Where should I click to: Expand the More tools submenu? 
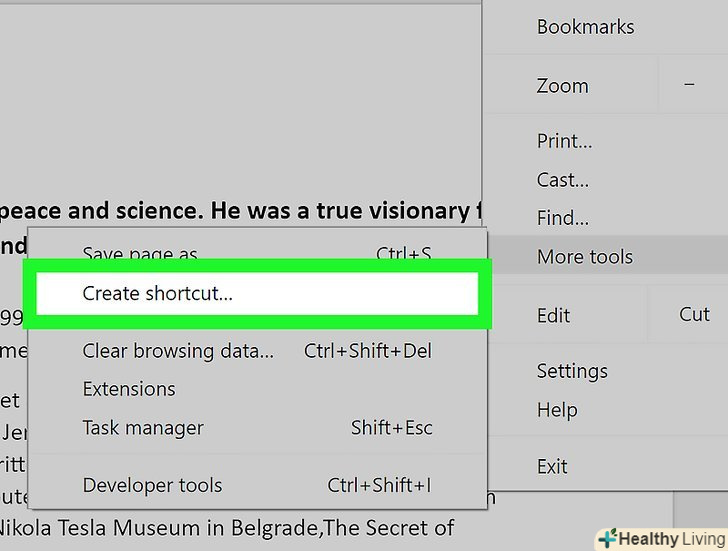coord(585,257)
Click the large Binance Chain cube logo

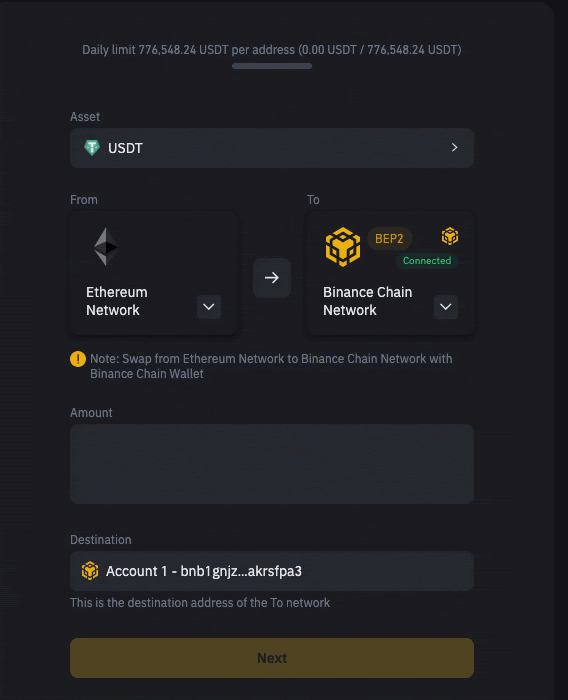(x=342, y=247)
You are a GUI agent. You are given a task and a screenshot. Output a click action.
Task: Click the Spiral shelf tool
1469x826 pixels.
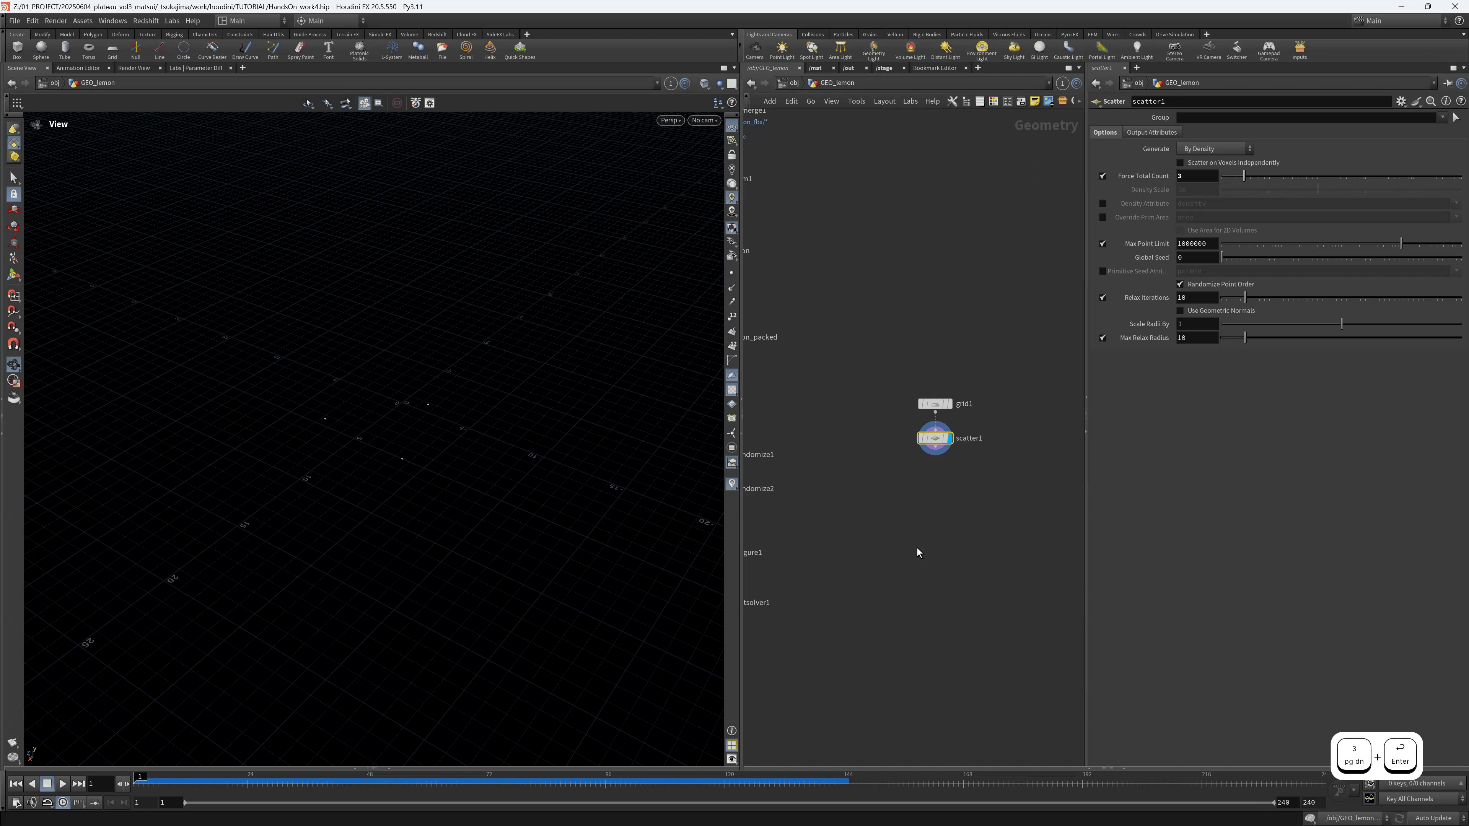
****
• _Your instructions_
All of the entries above should be copied exactly, except for the pictures.

• _Written solution_
Where should I click to: Expand the More tools submenu? 
coord(585,257)
Click the large Binance Chain cube logo

(x=342, y=247)
You are a GUI agent. You are given a task and a screenshot. Output a click action.
Task: Click the Spiral shelf tool
1469x826 pixels.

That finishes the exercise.